* BEGIN Source data *
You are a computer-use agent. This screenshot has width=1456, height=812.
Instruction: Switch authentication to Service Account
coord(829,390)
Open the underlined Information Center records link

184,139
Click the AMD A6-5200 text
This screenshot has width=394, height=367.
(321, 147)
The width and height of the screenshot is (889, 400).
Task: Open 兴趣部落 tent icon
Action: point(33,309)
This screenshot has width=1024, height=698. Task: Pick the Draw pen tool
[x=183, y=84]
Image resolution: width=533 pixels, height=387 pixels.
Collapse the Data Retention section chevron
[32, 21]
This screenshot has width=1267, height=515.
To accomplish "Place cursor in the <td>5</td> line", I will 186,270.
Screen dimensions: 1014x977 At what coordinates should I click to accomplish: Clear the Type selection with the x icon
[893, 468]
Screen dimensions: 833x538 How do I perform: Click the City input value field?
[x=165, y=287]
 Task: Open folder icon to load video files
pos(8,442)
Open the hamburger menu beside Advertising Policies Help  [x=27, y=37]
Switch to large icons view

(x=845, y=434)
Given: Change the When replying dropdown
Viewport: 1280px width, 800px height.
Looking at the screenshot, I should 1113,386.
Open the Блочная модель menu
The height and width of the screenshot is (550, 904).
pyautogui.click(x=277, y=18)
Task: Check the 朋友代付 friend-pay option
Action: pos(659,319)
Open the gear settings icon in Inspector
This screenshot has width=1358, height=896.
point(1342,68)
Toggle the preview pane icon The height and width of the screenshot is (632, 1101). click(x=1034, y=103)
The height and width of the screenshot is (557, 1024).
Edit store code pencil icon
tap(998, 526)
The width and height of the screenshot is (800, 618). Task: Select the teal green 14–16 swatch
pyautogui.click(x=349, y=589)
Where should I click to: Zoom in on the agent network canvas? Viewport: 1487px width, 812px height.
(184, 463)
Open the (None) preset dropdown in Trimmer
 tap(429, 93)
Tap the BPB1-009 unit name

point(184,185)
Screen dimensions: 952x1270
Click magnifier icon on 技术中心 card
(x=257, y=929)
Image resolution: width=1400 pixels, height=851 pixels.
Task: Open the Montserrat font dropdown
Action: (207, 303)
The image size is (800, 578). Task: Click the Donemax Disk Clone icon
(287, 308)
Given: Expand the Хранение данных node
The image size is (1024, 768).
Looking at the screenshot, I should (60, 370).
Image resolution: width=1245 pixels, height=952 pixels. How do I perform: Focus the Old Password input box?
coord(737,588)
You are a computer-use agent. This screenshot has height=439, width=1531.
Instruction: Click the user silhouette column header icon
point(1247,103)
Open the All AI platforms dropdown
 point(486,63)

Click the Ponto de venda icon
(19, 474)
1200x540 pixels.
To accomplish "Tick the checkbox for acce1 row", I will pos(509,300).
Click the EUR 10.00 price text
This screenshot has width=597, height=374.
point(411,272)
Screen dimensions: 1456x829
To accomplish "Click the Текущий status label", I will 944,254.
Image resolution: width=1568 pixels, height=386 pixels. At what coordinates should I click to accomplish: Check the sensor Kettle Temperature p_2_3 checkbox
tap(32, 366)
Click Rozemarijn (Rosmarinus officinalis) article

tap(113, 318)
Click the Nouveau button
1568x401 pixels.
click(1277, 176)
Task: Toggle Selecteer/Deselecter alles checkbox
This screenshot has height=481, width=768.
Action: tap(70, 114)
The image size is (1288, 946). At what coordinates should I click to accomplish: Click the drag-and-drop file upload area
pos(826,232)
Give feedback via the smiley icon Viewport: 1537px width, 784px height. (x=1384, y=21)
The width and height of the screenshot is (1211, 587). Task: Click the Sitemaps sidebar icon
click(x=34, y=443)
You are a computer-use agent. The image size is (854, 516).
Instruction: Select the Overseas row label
* END Source data *
Problem requirements:
Edit the rows above so that every "Screen dimensions" becomes "Display size", leaving everything else unchanged.

Result of the exercise:
You are a computer-use agent. This screenshot has width=1456, height=812.
Instruction: Switch authentication to Service Account
coord(829,390)
Open the underlined Information Center records link

184,139
Click the AMD A6-5200 text
This screenshot has width=394, height=367.
(321, 147)
The width and height of the screenshot is (889, 400).
Task: Open 兴趣部落 tent icon
Action: point(33,309)
This screenshot has width=1024, height=698. Task: Pick the Draw pen tool
[x=183, y=84]
Image resolution: width=533 pixels, height=387 pixels.
Collapse the Data Retention section chevron
[32, 21]
This screenshot has width=1267, height=515.
To accomplish "Place cursor in the <td>5</td> line", I will 186,270.
Display size: 1014x977 At what coordinates should I click to accomplish: Clear the Type selection with the x icon
[893, 468]
Display size: 833x538 How do I perform: Click the City input value field?
[x=165, y=287]
 Task: Open folder icon to load video files
pos(8,442)
Open the hamburger menu beside Advertising Policies Help  [x=27, y=37]
Switch to large icons view

(x=845, y=434)
Given: Change the When replying dropdown
Viewport: 1280px width, 800px height.
Looking at the screenshot, I should 1113,386.
Open the Блочная модель menu
The height and width of the screenshot is (550, 904).
pyautogui.click(x=277, y=18)
Task: Check the 朋友代付 friend-pay option
Action: pos(659,319)
Open the gear settings icon in Inspector
This screenshot has width=1358, height=896.
point(1342,68)
Toggle the preview pane icon The height and width of the screenshot is (632, 1101). click(x=1034, y=103)
The height and width of the screenshot is (557, 1024).
Edit store code pencil icon
tap(998, 526)
The width and height of the screenshot is (800, 618). Task: Select the teal green 14–16 swatch
pyautogui.click(x=349, y=589)
Where should I click to: Zoom in on the agent network canvas? Viewport: 1487px width, 812px height.
(184, 463)
Open the (None) preset dropdown in Trimmer
 tap(429, 93)
Tap the BPB1-009 unit name

point(184,185)
Display size: 952x1270
Click magnifier icon on 技术中心 card
(x=257, y=929)
Image resolution: width=1400 pixels, height=851 pixels.
Task: Open the Montserrat font dropdown
Action: (207, 303)
The image size is (800, 578). Task: Click the Donemax Disk Clone icon
(287, 308)
Given: Expand the Хранение данных node
The image size is (1024, 768).
Looking at the screenshot, I should (60, 370).
Image resolution: width=1245 pixels, height=952 pixels. How do I perform: Focus the Old Password input box?
coord(737,588)
You are a computer-use agent. This screenshot has height=439, width=1531.
Instruction: Click the user silhouette column header icon
point(1247,103)
Open the All AI platforms dropdown
 point(486,63)

Click the Ponto de venda icon
(19, 474)
1200x540 pixels.
To accomplish "Tick the checkbox for acce1 row", I will pos(509,300).
Click the EUR 10.00 price text
This screenshot has width=597, height=374.
point(411,272)
Display size: 1456x829
To accomplish "Click the Текущий status label", I will 944,254.
Image resolution: width=1568 pixels, height=386 pixels. At what coordinates should I click to accomplish: Check the sensor Kettle Temperature p_2_3 checkbox
tap(32, 366)
Click Rozemarijn (Rosmarinus officinalis) article

tap(113, 318)
Click the Nouveau button
1568x401 pixels.
click(1277, 176)
Task: Toggle Selecteer/Deselecter alles checkbox
This screenshot has height=481, width=768.
Action: tap(70, 114)
The image size is (1288, 946). At what coordinates should I click to accomplish: Click the drag-and-drop file upload area
pos(826,232)
Give feedback via the smiley icon Viewport: 1537px width, 784px height. (x=1384, y=21)
The width and height of the screenshot is (1211, 587). Task: Click the Sitemaps sidebar icon
click(x=34, y=443)
You are a computer-use agent. The image size is (854, 516).
Instruction: Select the Overseas row label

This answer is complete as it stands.